Job:
Write out the passage of the Mesos cluster message between "Don Laidlaw" and "at all costs.", inclusive.

Document extract:
* * *

I ask, because that affects how I would like to try to recover the servers. If it is failing fast, then I can just check for changes to the ensemble at mesos startup. If it is not failing fast, I need more complex code to recognize the ensemble change then do a rolling restart.

Thanks!

Don Laidlaw
866 Cobequid Rd.
Lower Sackville, NS
B4C 4E1
Phone: 1-902-576-5185
Cell: 1-902-401-6771

> On Nov 11, 2015, at 4:29 PM, Joseph Smith <ya...@gmail.com> wrote:
> 
> We have live-migrated an entire cluster of 10s of thousands of Mesos Agents to point at a new ZK ensemble without killing our cluster <https://youtu.be/nNrh-gdu9m4?t=21m50s>, or the tasks were were running. (twice)
> 
> We started by shutting off all of the Mesos Masters. I’ve heard rumors that some people have found their Mesos Agents will kill themselves without a master, but this has never been my experience. If you find this to be the case, please reach out as I’d love to avoid that fate at all costs.

* * *

Raw data:

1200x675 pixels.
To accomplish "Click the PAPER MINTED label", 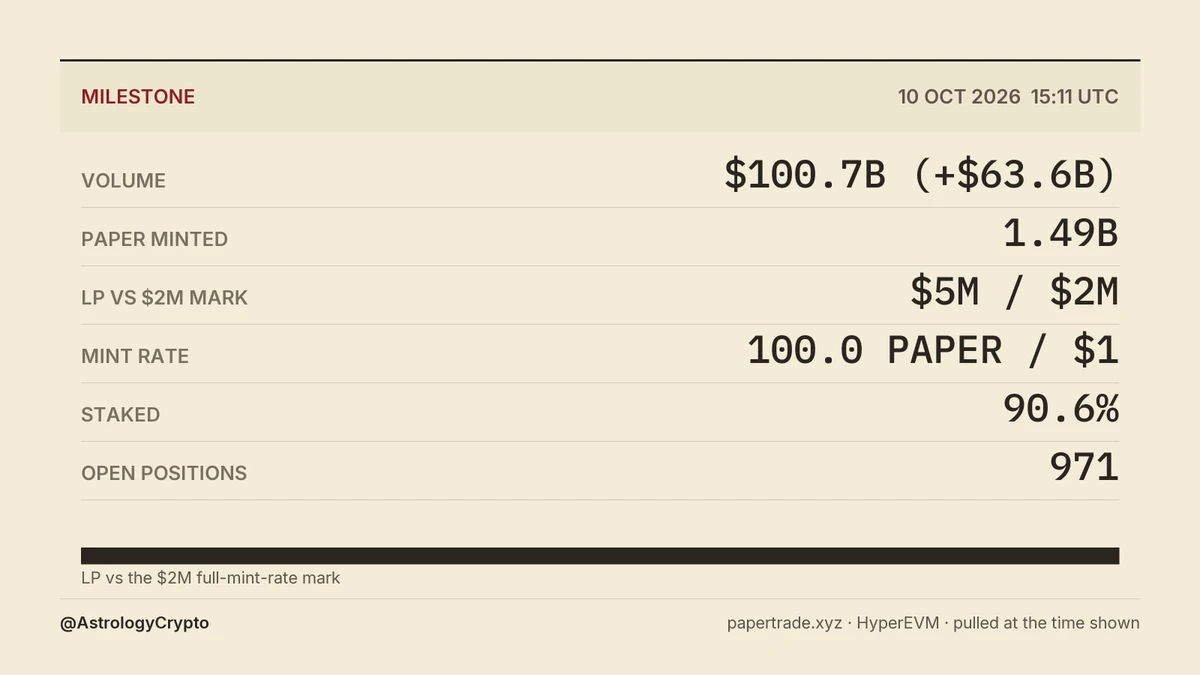I will tap(154, 239).
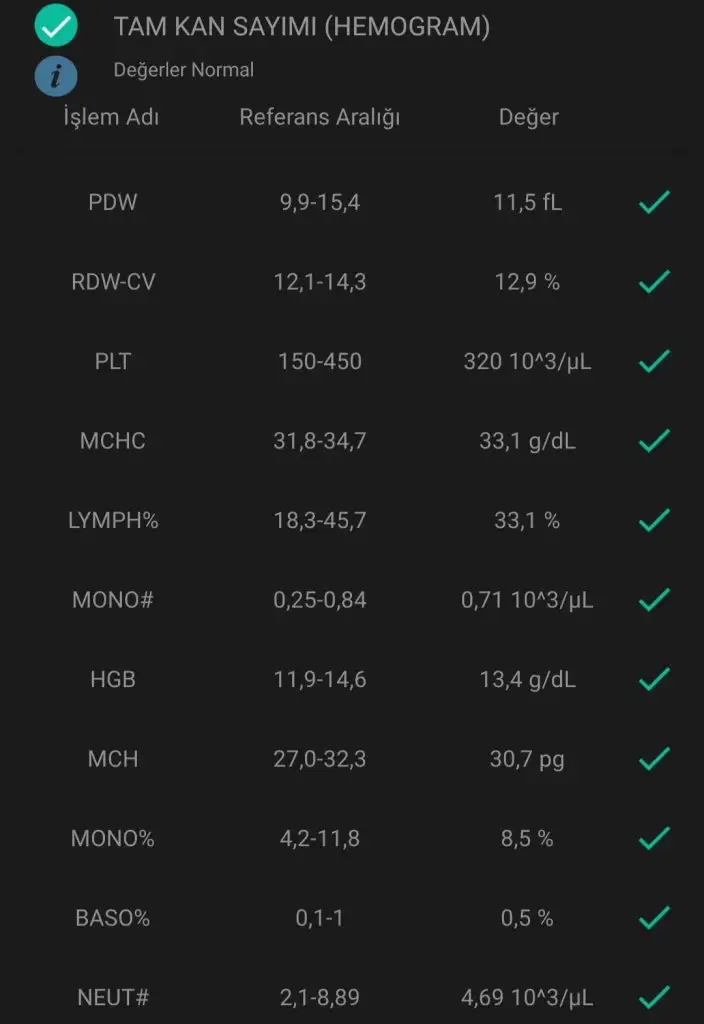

* * *

Result:
Don Laidlaw
866 Cobequid Rd.
Lower Sackville, NS
B4C 4E1
Phone: 1-902-576-5185
Cell: 1-902-401-6771

> On Nov 11, 2015, at 4:29 PM, Joseph Smith <ya...@gmail.com> wrote:
> 
> We have live-migrated an entire cluster of 10s of thousands of Mesos Agents to point at a new ZK ensemble without killing our cluster <https://youtu.be/nNrh-gdu9m4?t=21m50s>, or the tasks were were running. (twice)
> 
> We started by shutting off all of the Mesos Masters. I’ve heard rumors that some people have found their Mesos Agents will kill themselves without a master, but this has never been my experience. If you find this to be the case, please reach out as I’d love to avoid that fate at all costs.